Proving that sum of injective and Lipschitz continuous function is injective?

Question

Suppose that $H:A\rightarrow B$ can be written as $H(x) = x + h(x)$, where $h$ is Lipschitz on $A$ with constant $0 < \delta < 1$. I need to show that H is injective.

Here is my attempt at proving this please let me know if it is correct.

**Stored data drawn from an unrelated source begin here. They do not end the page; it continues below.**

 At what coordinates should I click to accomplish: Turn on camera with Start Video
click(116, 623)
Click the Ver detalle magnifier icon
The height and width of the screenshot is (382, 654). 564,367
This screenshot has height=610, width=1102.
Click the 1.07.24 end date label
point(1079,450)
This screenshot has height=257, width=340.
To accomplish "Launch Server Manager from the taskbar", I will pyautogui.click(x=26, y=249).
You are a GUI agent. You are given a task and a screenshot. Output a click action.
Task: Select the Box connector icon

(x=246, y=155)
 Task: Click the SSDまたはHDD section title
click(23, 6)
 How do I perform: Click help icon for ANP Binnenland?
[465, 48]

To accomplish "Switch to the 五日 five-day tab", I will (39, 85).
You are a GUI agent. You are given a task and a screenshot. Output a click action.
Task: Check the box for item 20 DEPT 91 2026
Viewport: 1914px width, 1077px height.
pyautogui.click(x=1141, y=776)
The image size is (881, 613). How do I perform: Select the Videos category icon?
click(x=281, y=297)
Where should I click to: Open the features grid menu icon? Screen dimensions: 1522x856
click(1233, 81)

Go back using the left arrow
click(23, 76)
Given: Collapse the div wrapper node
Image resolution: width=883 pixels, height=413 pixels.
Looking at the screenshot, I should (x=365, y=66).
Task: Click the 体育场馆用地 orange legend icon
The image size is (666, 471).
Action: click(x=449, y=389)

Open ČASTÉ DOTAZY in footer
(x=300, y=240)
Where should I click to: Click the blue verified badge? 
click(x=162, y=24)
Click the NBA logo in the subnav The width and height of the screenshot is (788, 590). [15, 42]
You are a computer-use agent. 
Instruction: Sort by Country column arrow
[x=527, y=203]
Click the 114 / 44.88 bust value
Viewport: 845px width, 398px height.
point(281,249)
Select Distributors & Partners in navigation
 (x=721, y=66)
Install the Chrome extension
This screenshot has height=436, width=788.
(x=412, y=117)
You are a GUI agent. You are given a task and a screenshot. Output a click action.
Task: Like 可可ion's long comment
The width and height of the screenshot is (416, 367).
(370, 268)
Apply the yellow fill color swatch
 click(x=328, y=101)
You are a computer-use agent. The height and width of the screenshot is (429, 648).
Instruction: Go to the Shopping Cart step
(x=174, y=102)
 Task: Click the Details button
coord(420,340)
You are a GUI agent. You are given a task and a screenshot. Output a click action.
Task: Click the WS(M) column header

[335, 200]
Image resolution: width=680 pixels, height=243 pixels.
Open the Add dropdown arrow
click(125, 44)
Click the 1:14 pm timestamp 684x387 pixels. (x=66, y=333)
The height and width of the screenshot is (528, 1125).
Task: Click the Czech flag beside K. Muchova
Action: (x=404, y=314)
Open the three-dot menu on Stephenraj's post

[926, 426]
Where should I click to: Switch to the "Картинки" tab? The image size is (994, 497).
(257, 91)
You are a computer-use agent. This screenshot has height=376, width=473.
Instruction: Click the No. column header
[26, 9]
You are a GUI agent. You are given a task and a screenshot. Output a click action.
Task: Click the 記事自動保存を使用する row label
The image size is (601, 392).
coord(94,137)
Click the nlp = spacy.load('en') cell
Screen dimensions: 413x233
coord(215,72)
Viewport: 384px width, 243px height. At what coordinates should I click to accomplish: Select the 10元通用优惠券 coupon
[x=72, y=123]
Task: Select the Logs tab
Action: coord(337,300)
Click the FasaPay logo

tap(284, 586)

Proof: Suppose that H is not injective and hence $H(x) = H(y) \text{ for } x\neq y$. This can be written as $x+h(x) = y+h(y)$. Now consider a constant function such that $h(x) = h(y)$ which is obviously Lipshitz but this implies that $x=y$ which is a contradiction and hence $H$ is injective.

Answer 1

Suppose $H(x)=H(y)$, then $h(x)-h(y) = y-x$. Since $d(h(x),h(y)) \le \delta d(y,x)$, we get $d(x,y) \le \delta d(x,y)$ and the only solution to this is $x=y$.

Answer 2

I'd think of it this way: you have two real functions, one, say, $f$, is $(1 - \epsilon)$-contracting and other $g$ $(1 + \delta)$-expanding, $\epsilon > 0, \delta \ge 0 $ , and you want to prove injectivity of their sum. If you look at their graphs, then for each point on graph of $f$ will lie in a cone like this $><$ with apex on that point and graph of $g$ will lie inside vertical part of similar one, but with obtuse angle. With a bit of triangle inequality usage you'll see that $C(f + g)$ will be expanding for some $C$, expanding maps are obviously injective and multiplication is a bijection.